WHAT TO PRODUCE: Copy the lines of material below verbatim, starting at the line that contains "The width and height of the screenshot is (1270, 952)." and ending at the line that contains "[x=786, y=776]".

DATA FOR THIS EXERCISE:
+ + + + + + +
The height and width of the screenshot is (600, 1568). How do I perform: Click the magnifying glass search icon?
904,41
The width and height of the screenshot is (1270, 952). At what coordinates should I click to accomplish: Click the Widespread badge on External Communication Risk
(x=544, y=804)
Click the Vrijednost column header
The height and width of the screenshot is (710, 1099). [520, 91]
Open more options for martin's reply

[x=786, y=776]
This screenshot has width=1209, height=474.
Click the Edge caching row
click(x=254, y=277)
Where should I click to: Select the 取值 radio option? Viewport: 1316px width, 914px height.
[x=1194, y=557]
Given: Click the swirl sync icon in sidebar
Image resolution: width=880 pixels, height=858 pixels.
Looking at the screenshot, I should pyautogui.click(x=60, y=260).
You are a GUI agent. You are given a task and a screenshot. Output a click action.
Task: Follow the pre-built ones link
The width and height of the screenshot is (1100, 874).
+ + + + + + +
TASK ANSWER:
The width and height of the screenshot is (1270, 952). At what coordinates should I click to accomplish: Click the Widespread badge on External Communication Risk
(x=544, y=804)
Click the Vrijednost column header
The height and width of the screenshot is (710, 1099). [520, 91]
Open more options for martin's reply

[x=786, y=776]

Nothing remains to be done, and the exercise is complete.